[WHAT TO WORK ON]:
The answer must consist of every line in the records that contains the word "accomplish".

(Stored records)
============

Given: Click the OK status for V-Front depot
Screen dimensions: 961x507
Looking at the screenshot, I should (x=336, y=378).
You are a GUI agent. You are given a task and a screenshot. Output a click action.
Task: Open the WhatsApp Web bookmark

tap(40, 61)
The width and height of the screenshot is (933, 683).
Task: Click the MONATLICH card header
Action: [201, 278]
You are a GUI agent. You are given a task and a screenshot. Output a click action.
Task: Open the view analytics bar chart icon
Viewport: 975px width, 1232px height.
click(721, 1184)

============

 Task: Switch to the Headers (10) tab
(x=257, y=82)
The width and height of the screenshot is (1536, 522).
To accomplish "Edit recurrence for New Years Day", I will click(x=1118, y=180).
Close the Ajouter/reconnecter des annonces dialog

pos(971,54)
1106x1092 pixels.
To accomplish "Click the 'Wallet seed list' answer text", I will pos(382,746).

============

[TASK ANSWER]:
To accomplish "Edit recurrence for New Years Day", I will click(x=1118, y=180).
To accomplish "Click the 'Wallet seed list' answer text", I will pos(382,746).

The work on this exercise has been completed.